In the records below, tally every line containing "avatar". Report only the total.

(Data items)
+++
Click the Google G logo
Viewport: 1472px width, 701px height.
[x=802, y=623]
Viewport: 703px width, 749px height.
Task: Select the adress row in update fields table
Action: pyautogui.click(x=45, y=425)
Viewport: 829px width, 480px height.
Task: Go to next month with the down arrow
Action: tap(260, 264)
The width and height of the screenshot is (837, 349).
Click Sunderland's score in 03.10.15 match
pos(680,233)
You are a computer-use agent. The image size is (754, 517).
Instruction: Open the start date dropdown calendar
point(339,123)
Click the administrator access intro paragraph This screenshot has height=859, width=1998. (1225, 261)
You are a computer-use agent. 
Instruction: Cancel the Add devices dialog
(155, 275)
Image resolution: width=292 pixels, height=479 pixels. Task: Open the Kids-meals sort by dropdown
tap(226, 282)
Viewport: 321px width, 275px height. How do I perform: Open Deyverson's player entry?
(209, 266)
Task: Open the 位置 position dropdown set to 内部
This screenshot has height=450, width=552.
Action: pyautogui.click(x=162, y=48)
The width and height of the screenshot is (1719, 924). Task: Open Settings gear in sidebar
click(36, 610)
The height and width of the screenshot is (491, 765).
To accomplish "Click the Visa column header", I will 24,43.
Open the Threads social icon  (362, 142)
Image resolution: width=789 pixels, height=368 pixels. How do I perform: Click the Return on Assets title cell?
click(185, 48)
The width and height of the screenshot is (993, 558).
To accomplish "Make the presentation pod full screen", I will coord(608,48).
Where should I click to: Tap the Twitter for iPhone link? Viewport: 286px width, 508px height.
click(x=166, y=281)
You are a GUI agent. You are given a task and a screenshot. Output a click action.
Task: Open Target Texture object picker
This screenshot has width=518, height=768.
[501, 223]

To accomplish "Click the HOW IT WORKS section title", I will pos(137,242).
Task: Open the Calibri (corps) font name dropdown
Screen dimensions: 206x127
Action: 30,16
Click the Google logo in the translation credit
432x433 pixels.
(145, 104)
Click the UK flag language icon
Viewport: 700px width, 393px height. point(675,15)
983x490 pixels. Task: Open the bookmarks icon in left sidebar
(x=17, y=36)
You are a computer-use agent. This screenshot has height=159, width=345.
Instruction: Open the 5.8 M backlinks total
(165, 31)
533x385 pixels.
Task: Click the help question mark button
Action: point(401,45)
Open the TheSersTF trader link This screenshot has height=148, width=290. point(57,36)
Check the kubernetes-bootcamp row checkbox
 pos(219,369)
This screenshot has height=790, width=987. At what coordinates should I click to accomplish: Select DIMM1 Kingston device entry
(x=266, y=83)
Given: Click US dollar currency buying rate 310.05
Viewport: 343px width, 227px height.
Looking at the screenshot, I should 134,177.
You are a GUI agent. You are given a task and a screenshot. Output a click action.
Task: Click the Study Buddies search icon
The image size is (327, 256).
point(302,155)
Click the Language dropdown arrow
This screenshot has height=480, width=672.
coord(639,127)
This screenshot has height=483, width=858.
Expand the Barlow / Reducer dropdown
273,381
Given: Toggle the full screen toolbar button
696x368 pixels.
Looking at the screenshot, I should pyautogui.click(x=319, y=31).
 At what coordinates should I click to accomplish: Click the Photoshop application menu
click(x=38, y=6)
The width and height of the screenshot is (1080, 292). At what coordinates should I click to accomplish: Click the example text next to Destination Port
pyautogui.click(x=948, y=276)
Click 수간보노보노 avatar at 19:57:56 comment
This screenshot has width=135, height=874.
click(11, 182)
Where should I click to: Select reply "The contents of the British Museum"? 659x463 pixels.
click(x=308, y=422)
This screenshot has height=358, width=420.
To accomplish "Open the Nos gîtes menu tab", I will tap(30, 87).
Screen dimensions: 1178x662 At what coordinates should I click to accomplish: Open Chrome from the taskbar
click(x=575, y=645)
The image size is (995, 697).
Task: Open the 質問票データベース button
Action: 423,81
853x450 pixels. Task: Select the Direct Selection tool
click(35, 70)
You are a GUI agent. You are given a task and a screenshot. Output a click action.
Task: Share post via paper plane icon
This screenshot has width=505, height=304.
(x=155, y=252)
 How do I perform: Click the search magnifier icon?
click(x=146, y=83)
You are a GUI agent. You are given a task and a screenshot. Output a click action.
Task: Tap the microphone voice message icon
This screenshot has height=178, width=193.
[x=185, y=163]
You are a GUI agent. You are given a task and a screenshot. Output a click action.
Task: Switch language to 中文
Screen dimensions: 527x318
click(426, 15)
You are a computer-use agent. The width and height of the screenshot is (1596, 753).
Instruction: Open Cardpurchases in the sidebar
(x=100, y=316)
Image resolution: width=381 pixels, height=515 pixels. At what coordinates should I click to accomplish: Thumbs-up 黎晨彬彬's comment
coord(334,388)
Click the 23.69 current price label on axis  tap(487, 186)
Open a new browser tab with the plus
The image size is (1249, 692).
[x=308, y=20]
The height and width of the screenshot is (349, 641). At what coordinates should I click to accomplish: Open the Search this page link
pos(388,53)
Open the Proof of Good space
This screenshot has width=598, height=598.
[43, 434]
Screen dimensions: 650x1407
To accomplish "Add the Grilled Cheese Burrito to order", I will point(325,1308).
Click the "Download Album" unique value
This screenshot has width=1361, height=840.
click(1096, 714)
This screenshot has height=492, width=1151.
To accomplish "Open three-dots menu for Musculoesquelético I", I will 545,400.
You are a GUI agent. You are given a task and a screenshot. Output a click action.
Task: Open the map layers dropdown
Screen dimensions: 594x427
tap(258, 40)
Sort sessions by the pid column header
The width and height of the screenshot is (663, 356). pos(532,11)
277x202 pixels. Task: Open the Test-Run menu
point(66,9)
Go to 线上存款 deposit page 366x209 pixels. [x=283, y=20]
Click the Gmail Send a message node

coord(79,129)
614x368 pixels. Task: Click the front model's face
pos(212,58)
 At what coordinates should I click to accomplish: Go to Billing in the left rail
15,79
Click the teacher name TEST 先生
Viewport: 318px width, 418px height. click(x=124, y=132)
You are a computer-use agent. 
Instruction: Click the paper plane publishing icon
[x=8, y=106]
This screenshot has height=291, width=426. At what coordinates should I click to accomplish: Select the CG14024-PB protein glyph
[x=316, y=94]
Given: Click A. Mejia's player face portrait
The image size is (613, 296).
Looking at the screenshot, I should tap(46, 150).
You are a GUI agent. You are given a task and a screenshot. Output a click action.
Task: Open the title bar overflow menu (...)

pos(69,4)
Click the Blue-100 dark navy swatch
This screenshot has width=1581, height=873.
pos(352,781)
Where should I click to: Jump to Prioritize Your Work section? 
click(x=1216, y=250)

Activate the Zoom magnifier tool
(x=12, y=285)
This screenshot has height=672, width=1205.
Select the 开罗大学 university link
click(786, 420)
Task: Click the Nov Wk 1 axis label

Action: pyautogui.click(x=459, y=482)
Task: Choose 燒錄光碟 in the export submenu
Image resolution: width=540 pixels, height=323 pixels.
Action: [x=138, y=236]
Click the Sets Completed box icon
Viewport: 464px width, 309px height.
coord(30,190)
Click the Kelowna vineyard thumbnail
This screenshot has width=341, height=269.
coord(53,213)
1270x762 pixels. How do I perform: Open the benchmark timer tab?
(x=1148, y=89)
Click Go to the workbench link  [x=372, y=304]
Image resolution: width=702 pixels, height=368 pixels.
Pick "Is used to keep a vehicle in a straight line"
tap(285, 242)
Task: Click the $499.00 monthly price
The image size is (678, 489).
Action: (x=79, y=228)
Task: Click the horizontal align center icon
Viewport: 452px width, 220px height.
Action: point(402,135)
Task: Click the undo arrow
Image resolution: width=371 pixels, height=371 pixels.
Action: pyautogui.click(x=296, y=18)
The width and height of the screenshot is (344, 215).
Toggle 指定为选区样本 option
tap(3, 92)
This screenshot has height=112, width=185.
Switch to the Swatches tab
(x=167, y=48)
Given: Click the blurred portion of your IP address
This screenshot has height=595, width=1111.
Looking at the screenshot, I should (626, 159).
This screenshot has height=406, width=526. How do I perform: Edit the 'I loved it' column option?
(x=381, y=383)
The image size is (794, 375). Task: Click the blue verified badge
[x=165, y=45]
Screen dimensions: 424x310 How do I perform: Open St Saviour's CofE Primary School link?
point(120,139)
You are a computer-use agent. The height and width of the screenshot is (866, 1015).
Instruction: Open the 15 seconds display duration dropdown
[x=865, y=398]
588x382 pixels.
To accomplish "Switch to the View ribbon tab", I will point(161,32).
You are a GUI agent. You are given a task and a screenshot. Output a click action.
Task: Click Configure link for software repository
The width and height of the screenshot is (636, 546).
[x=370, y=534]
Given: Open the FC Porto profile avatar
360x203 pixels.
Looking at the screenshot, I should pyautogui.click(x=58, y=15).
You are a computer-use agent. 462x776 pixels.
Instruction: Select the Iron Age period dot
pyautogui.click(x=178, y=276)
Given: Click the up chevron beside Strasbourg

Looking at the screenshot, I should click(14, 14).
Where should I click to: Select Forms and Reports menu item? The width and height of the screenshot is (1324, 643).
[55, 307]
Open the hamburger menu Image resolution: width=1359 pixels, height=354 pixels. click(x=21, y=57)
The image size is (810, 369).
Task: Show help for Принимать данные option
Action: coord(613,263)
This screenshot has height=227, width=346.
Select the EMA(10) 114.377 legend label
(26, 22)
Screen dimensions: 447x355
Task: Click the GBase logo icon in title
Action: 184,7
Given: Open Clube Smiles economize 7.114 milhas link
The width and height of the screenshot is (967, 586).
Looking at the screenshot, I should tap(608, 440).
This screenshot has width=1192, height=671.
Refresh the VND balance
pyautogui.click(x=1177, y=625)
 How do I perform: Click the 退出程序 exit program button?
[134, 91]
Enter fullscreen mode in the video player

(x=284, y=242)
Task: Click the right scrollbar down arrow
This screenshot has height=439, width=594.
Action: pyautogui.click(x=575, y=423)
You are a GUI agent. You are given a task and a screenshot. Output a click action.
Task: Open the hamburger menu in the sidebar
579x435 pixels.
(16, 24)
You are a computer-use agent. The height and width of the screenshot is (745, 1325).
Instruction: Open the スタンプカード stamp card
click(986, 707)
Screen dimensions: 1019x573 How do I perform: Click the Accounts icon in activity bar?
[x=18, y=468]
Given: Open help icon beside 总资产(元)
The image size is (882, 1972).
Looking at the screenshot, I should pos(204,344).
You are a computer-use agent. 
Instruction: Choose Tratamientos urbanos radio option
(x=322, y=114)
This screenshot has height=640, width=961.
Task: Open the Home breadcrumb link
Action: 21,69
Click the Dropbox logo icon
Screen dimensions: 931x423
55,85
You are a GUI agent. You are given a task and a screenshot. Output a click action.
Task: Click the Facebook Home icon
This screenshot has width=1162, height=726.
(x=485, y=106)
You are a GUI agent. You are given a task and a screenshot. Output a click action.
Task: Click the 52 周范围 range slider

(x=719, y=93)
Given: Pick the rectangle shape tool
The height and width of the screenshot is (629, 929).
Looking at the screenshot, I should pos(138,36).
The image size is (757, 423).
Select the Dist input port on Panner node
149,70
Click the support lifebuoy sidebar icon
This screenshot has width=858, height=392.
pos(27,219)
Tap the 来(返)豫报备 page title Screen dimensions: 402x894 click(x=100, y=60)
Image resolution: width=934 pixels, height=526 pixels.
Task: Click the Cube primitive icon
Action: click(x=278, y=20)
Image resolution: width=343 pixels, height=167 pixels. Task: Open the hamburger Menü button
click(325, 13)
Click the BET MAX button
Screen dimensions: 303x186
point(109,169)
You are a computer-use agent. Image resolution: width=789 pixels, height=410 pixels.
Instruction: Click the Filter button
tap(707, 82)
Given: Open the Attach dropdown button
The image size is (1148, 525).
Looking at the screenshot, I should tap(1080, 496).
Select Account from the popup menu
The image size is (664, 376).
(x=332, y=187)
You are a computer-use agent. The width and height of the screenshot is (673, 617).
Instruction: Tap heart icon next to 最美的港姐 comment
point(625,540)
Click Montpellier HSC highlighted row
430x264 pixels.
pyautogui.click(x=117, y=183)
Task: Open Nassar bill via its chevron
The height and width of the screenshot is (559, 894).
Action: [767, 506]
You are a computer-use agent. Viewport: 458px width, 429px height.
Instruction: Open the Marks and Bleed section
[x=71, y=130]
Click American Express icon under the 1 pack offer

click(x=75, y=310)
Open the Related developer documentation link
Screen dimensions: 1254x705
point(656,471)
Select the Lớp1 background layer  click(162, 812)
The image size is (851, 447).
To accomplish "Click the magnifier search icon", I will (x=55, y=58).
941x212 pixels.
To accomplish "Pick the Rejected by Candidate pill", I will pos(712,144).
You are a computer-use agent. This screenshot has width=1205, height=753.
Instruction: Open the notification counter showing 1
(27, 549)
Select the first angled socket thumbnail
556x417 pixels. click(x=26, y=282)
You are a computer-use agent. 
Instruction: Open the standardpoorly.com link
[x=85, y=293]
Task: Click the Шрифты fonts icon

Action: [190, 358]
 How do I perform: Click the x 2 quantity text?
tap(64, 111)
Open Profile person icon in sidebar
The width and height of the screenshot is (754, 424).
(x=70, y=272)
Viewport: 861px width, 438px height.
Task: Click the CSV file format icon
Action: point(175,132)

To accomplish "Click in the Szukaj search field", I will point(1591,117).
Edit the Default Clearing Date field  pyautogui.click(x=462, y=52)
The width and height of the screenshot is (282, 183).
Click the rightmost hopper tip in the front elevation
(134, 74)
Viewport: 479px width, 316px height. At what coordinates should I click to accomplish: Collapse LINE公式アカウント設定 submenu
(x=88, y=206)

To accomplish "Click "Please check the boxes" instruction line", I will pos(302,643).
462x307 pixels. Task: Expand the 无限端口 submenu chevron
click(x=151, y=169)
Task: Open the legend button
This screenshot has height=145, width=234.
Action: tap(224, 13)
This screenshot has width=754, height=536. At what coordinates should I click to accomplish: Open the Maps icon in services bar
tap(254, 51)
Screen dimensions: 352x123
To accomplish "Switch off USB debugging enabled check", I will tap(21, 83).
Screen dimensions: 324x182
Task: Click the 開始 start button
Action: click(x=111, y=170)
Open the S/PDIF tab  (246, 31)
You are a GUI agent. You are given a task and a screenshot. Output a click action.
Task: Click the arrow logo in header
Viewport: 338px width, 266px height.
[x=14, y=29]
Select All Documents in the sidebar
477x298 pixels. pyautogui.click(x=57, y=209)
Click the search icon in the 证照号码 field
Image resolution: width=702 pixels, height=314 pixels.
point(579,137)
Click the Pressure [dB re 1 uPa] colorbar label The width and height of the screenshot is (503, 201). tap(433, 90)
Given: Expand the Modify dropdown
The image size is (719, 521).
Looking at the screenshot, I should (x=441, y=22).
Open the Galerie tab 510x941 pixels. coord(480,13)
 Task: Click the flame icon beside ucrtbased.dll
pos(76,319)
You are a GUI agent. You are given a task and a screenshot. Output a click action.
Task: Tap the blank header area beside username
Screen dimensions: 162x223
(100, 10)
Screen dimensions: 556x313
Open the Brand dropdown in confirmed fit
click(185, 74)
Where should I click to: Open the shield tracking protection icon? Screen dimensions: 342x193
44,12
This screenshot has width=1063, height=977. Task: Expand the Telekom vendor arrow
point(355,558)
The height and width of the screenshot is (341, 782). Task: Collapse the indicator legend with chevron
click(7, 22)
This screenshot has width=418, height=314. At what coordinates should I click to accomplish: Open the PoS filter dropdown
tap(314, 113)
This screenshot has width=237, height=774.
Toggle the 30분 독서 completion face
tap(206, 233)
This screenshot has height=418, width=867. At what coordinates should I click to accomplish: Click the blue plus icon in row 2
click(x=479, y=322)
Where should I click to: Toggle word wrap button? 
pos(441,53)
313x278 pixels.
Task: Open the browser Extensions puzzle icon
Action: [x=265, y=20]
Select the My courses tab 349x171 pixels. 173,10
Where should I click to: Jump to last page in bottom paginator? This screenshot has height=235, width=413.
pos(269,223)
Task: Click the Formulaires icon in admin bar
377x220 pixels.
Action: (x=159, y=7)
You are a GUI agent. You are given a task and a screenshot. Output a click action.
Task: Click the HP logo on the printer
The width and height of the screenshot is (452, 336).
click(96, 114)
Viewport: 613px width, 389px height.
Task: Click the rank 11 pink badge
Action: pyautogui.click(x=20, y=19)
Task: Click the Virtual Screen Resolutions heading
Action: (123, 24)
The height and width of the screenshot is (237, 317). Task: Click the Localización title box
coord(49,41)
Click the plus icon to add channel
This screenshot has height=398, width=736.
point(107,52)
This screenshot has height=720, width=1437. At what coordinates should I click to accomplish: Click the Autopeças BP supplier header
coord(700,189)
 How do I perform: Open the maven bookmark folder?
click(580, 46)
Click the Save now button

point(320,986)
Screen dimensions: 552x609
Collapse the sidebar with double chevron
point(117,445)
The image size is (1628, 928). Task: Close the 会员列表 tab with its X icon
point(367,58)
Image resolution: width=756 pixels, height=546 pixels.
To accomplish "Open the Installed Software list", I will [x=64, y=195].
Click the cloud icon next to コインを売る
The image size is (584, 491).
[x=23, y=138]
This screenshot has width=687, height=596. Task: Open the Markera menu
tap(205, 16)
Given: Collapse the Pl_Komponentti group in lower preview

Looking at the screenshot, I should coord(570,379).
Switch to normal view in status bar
+++
Expected output>
2